One of the best things about teaching at schools overseas is the opportunity to connect with consultants when they are in the region. Whether at conferences, or weekend workshops, we have many of the best-known thinkers in the area of education coming to and near our schools to help us all improve. Once abroad, those super-stars of the education world are just like us, navigating the visa line in Muscat, or trying to bargain in Nepal. It is a unique pleasure to have the chance to be with a guru: on a plane, in a taxi, or even in a classroom at one of our schools.

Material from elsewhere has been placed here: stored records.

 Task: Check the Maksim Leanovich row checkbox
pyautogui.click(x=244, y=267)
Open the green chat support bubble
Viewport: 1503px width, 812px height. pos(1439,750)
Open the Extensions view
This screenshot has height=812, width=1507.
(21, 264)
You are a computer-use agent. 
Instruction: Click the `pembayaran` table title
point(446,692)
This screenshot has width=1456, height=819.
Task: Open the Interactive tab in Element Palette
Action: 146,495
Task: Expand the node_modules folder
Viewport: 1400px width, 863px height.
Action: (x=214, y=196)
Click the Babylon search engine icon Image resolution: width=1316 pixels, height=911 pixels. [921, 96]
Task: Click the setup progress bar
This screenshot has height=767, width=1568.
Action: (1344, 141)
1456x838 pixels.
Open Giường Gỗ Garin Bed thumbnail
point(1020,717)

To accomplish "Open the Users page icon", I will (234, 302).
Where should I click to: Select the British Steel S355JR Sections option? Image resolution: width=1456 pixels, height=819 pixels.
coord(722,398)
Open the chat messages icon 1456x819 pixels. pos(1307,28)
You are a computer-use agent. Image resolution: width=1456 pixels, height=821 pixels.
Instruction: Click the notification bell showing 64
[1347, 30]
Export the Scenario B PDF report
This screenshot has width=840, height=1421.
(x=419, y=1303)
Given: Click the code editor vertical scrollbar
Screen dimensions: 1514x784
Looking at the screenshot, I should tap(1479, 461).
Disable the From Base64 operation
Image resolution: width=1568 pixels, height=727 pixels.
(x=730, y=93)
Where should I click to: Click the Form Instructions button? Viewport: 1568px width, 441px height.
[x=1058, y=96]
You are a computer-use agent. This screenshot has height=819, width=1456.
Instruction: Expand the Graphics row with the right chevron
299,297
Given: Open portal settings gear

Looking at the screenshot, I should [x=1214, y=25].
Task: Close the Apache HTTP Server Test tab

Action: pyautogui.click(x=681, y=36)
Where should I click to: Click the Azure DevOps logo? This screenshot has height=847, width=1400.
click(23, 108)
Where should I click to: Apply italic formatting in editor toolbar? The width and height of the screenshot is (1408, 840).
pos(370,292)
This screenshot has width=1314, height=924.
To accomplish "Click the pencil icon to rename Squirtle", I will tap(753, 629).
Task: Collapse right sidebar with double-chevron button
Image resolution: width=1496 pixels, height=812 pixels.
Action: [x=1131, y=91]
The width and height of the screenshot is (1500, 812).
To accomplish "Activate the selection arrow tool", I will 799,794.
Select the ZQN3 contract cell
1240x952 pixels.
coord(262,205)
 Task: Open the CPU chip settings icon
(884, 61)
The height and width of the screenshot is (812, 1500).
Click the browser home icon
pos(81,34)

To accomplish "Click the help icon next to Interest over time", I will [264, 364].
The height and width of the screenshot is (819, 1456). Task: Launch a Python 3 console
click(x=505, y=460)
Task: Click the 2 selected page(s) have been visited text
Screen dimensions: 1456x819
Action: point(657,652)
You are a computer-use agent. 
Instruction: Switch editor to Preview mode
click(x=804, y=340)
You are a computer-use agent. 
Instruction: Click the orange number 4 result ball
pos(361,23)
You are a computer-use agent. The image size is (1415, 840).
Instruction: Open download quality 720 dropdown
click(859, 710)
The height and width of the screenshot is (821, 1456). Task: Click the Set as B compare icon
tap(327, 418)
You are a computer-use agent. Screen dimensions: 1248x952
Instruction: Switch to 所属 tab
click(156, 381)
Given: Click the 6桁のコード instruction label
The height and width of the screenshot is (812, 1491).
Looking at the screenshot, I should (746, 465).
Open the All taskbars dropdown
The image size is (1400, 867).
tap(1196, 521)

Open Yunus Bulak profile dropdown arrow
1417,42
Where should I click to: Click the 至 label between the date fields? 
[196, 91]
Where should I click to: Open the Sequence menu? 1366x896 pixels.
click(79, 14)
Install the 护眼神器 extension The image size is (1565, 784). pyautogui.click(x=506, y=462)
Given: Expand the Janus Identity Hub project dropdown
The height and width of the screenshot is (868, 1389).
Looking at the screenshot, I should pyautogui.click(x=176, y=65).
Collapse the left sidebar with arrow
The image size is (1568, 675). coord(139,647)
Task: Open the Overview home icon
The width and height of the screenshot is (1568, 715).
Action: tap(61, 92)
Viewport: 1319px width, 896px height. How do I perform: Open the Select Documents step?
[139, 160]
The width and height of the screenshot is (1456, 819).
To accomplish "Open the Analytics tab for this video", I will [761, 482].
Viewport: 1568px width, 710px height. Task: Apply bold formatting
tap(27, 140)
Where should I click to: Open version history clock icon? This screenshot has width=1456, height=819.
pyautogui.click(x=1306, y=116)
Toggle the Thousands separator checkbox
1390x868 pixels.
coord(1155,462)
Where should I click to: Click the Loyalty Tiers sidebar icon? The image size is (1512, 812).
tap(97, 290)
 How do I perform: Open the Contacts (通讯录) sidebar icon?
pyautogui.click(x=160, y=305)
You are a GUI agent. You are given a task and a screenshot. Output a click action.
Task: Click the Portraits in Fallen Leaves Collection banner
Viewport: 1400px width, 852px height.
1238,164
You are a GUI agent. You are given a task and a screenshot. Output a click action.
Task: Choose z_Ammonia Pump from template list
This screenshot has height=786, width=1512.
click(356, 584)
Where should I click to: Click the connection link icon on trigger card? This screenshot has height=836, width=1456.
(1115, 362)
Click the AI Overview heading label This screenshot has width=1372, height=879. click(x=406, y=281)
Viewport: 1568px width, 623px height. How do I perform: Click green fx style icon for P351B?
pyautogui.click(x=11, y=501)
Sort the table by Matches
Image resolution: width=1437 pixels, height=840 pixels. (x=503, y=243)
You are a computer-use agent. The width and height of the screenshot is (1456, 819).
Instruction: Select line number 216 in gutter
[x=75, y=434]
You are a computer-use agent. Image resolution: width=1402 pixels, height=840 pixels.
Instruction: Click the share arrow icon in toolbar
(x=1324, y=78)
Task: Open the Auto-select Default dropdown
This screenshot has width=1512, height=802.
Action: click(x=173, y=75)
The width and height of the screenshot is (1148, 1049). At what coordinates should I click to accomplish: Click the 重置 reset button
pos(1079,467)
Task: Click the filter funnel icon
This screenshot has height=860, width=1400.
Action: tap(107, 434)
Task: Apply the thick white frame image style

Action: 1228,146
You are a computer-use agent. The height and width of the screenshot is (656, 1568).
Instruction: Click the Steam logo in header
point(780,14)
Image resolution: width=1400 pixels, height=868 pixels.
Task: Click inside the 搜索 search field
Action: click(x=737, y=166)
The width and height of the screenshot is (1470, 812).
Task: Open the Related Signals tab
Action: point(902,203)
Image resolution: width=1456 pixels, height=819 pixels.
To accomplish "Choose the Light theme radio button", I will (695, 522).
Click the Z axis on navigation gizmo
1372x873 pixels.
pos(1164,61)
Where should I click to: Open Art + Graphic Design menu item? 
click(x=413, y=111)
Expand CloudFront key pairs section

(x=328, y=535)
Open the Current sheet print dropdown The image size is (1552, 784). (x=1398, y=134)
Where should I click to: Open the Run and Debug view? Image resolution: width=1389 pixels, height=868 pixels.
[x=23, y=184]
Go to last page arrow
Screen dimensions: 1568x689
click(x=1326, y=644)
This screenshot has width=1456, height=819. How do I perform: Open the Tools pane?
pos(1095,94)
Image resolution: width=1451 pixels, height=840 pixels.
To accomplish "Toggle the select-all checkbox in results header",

Last weekend, we hosted Matt Glover, early-childhood writing specialist, author, teacher and leader, at our school. Matt was moving through several schools in the region on his way to a NESA-sponsored weekend workshop in Muscat, Oman. We had one day for our Kindergarten and Grade 1 teachers to work with Matt. He presented for a few hours, took our specific school-related questions to heart; then demonstrated some teaching moves in our classrooms, followed up by an afternoon working with teachers. Although I learned a great deal about writing and early-childhood best practices from Matt, (more on that here) what really stuck with me was the fact that he was a former principal who made it a point to teach too.

Eureka! That’s what I want to be.

I know high school and middle school principals- and I’ve heard of a few Heads of School- who teach a class. This allows them to stay connected to the kids and to the teachers through their “on the ground” work. I’ve always been impressed by the added workload and admired the desire to maintain that connection. However, what I’ve not seen is an elementary school principal who consistently teaches. Mainly because it isn’t easy to break the ES day into “classes.” (Nor is it necessarily good for younger children to have multiple leaders in the room, as it can confuse structure and routine.) So, how did Matt Glover do it? How can I be a teaching-principal too?

Well, as a principal of a large (800+) early childhood school in Ohio, Matt spent years teaching in classrooms to improve both his own understanding of how best to reach young writers, as well as how to support and lead his teachers as they took on the work. He knew it would be easier to bring along his whole school if he was a leader who was also trying to do the work he was asking his colleagues to embrace. Matt wasn’t acting as the teacher of an isolated class of children; he was the teacher of the whole school. He maintained his own learning stance, moving through the “how can we do this better” phase right alongside his teachers and the students.

The result is evident when Matt presents. He isn’t the sage on the stage, but rather someone who has built up his own repertoire of skills- over time, and with practice. Practice inside the classroom with real kids, practice doing the instructional work as much as getting it down on paper, and practice analyzing student writing to understand where to go with a particular child as well as the whole student body.

Last week Matt Glover taught me how to be a better writing teacher. He also helped me realize that the best way for me to be a leader is to lead from the work inside the classrooms.

If I can practice like Matt, my leadership might just be meaningful too.